» **Passage given**
◆ ◆ ◆ ◆ ◆

31 March 2014

Past Results Do Not Guarantee Future Performance

Here's a little pre-season prediction: Burke Badenhop will pitch 62 1/3 innings out of the Boston Red Sox pen this year. He will allow 62 hits, six homers and 12 walks. He will strike out 42 batters and get credit for two wins.

Here's the logic: Last year for Milwaukee, Badenhop pitched 62 1/3 innings, allowing 62 hits, six homers and 12 walks while striking out 42 batters. He was credited with two wins.

In 2012 from Tampa Bays' bullpen, Badenhop pitched 62 1/3 innings, allowing six homers and 12 walks while striking out 42 batters. A model of inconsistency, he allowed 63 hits and earned three wins. However, he has picked up two wins in four of his six seasons, finishing 2-3 in three of them.

About the only thing about the Bowling Green graduate that hasn't remained the same is his employer. Drafted by Detroit, he's thrown for the Marlins, Brewers, Rays and now the Red Sox since 2008.

It's quite likely that this will be the only time Burke Badenhop (theoretically) gets to see his name in this blog. Unless the prediction comes true. Then he's going to see it in a lot of places.


28 March 2014

The Number in Miguel Cabrera's Contract That Makes No Sense

The most surprising aspect of Miguel Cabrera's new extension, which kicks in after the current contract expires in two years, when he'll be 33, isn't that it continues to pay into his baseball dotage (age 41 season) or that it commits the Tigers to shelling out $31 million-a-year until 2024 or that it guarantees his grandchildren another $290 million or that the Detroit pulled the trigger on it a year-and-a-half before they had to.

The most surprising aspect of this story is that a guy who's hit 30%-87% better than league average every year since 2004, a guy who's topped .300 eight times, a guy with 365 home runs and 1260 RBI, who's earned eight All-Star selections and received MVP votes for 11 seasons . . . is just 31 years old. How could this be?

◆ ◆ ◆ ◆ ◆

[Stored data entries]
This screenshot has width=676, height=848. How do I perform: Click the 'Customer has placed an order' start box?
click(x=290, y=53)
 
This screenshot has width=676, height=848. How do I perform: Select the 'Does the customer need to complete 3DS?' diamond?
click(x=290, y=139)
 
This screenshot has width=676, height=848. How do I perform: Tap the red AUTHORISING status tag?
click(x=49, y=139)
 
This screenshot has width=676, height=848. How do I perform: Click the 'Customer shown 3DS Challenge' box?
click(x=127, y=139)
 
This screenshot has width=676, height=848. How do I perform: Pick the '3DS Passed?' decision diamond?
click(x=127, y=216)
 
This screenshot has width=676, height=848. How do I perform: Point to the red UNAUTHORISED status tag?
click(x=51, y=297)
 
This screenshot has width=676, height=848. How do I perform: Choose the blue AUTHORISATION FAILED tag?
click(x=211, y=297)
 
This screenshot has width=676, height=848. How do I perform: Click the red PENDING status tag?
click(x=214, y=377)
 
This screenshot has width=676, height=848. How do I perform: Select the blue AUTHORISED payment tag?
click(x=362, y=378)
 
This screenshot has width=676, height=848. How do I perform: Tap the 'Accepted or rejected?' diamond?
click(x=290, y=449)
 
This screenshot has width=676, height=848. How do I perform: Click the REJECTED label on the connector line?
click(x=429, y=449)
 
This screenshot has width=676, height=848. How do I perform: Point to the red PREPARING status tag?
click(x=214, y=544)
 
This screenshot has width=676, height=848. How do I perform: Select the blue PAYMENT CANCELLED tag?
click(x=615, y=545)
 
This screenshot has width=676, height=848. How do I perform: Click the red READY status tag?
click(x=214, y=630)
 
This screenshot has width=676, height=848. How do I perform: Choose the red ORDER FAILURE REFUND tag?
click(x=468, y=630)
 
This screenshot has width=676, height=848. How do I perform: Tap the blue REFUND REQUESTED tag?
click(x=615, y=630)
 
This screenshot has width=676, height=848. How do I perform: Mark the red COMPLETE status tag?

◆ ◆ ◆ ◆ ◆

» **To be done**
a) How would this sentence from the blog entries read in Spanish: "Drafted by Detroit, he's thrown for the Marlins, Brewers, Rays and now the Red Sox since 2008."?
b) Can you turn the paragraph of the blog entries that opens "Here's the logic: Last year for Milwaukee" into a short list that keeps its main facts?
c) Could you transcribe the part of the blog entries that opens with the words containing "28 March 2014" and closes with "they had to."?
The stored data entries are separate material, apart from the blog entries.

» **Completed exercise**
a) Seleccionado en el draft por Detroit, ha lanzado para los Marlins, los Brewers, los Rays y ahora los Red Sox desde 2008.

b)
- The prediction rests on Badenhop's previous season with Milwaukee.
- He pitched 62 1/3 innings.
- He allowed 62 hits, six homers and 12 walks.
- He struck out 42 batters.
- He was credited with two wins.

c)
28 March 2014

The Number in Miguel Cabrera's Contract That Makes No Sense

The most surprising aspect of Miguel Cabrera's new extension, which kicks in after the current contract expires in two years, when he'll be 33, isn't that it continues to pay into his baseball dotage (age 41 season) or that it commits the Tigers to shelling out $31 million-a-year until 2024 or that it guarantees his grandchildren another $290 million or that the Detroit pulled the trigger on it a year-and-a-half before they had to.